Fine Art Asia 2023 Academic Programme


Chinese Miniatures

Presented by Fine Art Asia

Speakers: Dr Koos de Jong, Art Historian
Date: 6 October 2023 (Friday)
Time: 5:00 – 6:00 pm
Language: English

Early miniatures from China can portray virtually anything: deities, mythical figures, people, animals, trees, plants, fruits, architecture, means of transport and even clouds and mountains. As least as numerous are utilitarian objects, such as tableware, tools, weapons, furniture and clothing. In the objects’ production – always in a scaled-down version of comparable large objects – widely diverse materials were used: jade, bronze, ivory, ceramics, wood and many other materials. The miniatures had many different functions: some served as insignia, others as fetish objects or devotionalia, some were used as burial gifts, and others still used as toys. They could express good wishes, and at times they even served as bribes. Since many Chinese words are pronounced the same despite signifying different things, some of the miniatures have a double meaning, hiding a ‘secret’ message behind the explicit one.

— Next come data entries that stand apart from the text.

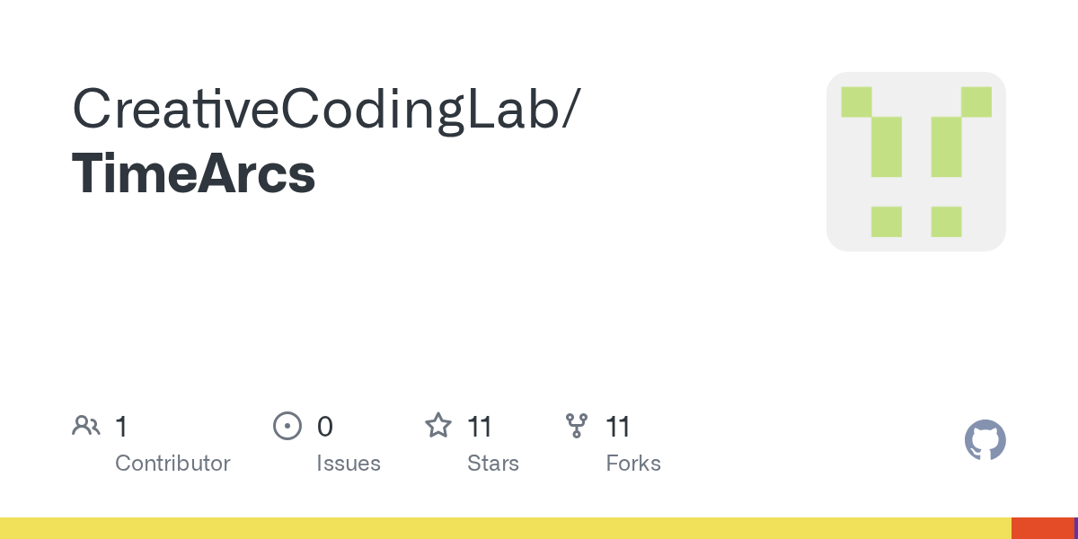Click the GitHub octocat logo
This screenshot has height=539, width=1078.
click(985, 440)
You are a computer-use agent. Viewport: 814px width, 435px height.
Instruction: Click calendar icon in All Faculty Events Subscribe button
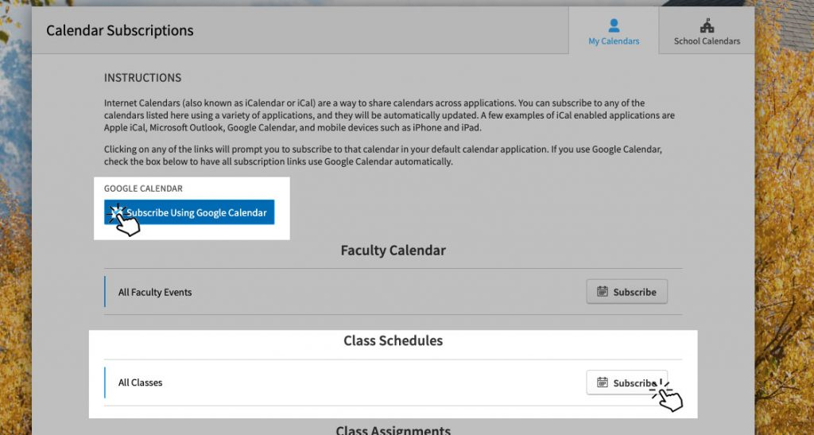pyautogui.click(x=603, y=292)
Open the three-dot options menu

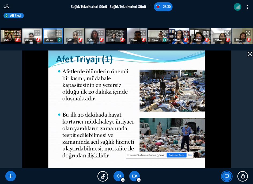click(247, 7)
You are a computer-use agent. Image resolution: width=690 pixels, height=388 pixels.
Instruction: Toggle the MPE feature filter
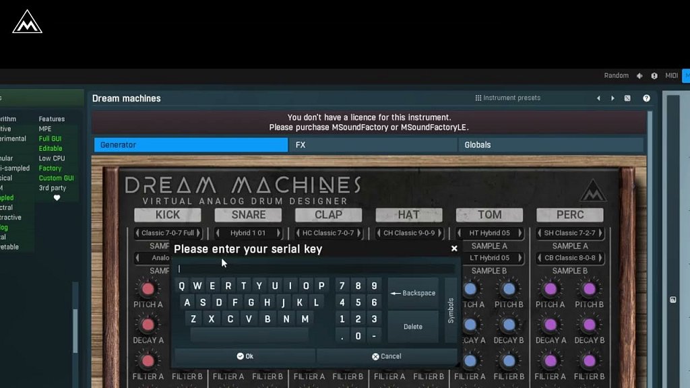click(45, 129)
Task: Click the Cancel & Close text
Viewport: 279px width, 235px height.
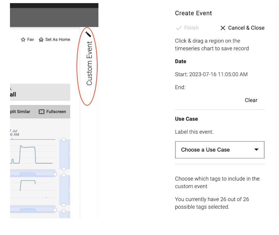Action: [246, 28]
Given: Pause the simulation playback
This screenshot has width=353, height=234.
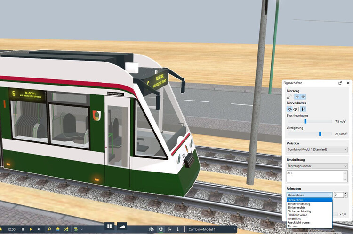Looking at the screenshot, I should tap(23, 229).
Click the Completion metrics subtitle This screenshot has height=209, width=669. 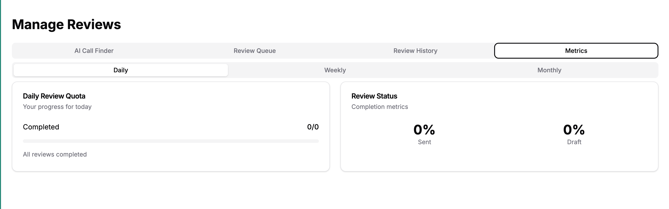pyautogui.click(x=379, y=107)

What makes the objects even more interesting is also the representation of everyday and intimate themes that were nigh-on taboo in the official fine arts: belief and superstition, love and erotica, work and play, wealth and poverty. Humour, too, often played a role in the motifs. The small works thus grant new and surprising insights into Chinese society and everyday life over a period of more than 7,000 years.

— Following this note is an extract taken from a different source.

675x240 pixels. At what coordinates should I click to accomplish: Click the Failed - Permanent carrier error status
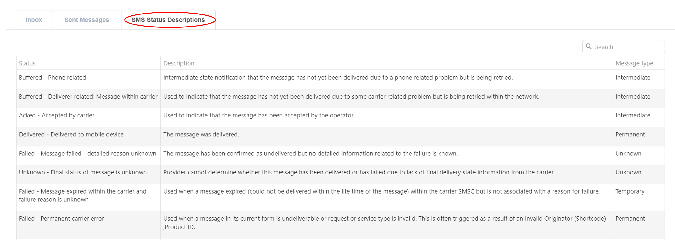pyautogui.click(x=61, y=218)
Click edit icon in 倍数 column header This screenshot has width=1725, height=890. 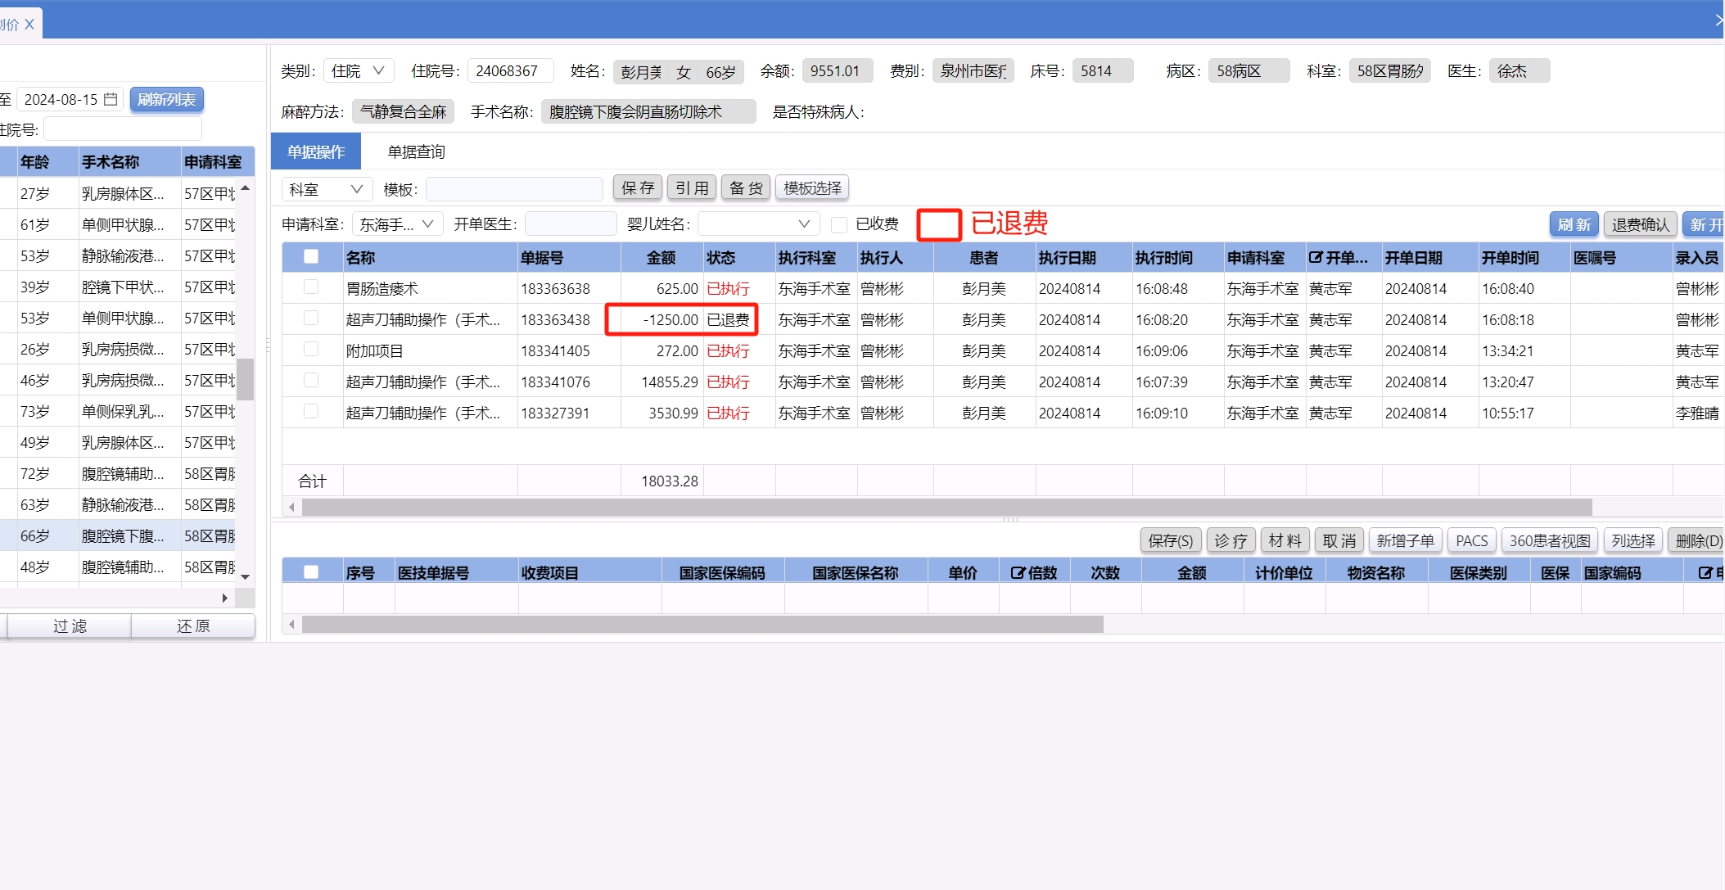(1017, 572)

Dr Koos de Jong is a highly accomplished scholar with a rich background in art history, medieval archaeology, and archival science. He graduated from the University of Amsterdam in 1976 and went on to receive his PhD in 2020. Throughout his career, spanning from 1977 to 2009, he held various notable positions, including director of the Provincial Overijssels Museum in Zwolle, Vice Director, and Chief Curator at the Netherlands Office for Fine Arts in The Hague, Director of the Zaanse Schans & Zaans Museum in Zaanstad, and Director of the European Ceramic Work Centre in‘s-Hertogenbosch. Since 2009, Dr de Jong has been actively engaged as an independent researcher and publicist. From 2015 to 2020, he served as a staff member at the University of Amsterdam.

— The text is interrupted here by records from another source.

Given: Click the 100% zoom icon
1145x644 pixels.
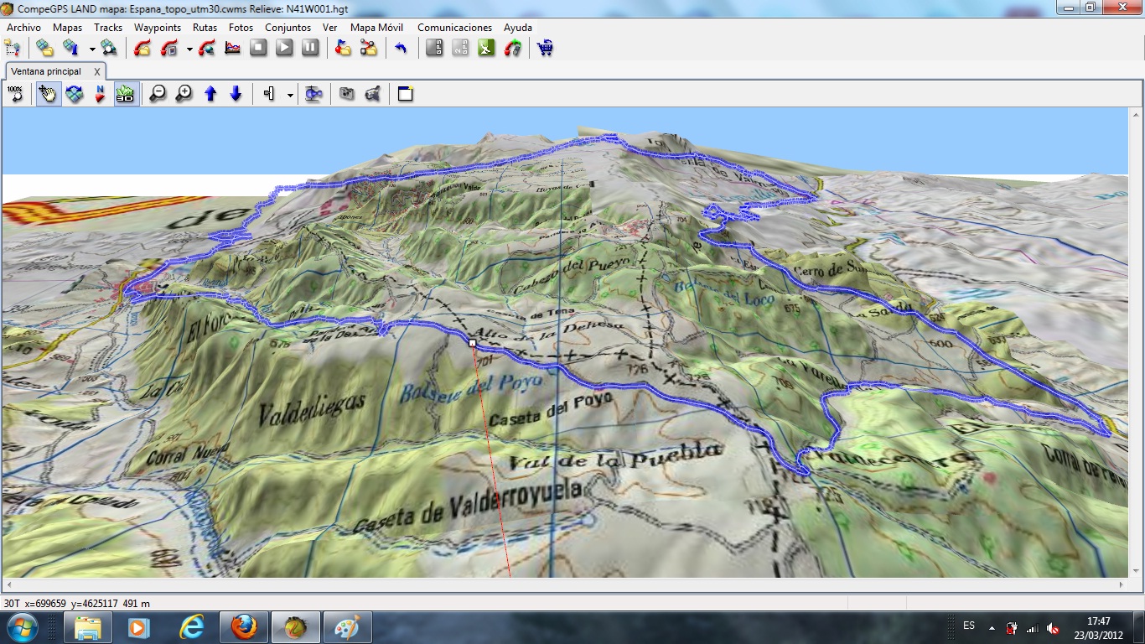Looking at the screenshot, I should (x=15, y=94).
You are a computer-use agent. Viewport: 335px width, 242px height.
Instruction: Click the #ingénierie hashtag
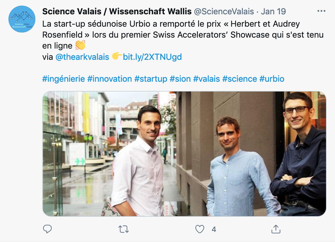coord(64,79)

Dr Koos de Jong has written numerous articles and books on a wide range of subjects. His areas of expertise include the pewterer’s guild in medieval Amsterdam, the Dutch medieval interior, medieval sculpture, ceramics, modern design, and architecture. Among his recent notable publications are “Dragon & Horse: Saddle Rugs and Other Horse Tack from China and Beyond” (CA Design, Amsterdam – Hong Kong 2013) and “Small China: Early Chinese Miniatures” (Arnoldsche Art Publishers, Stuttgart 2021).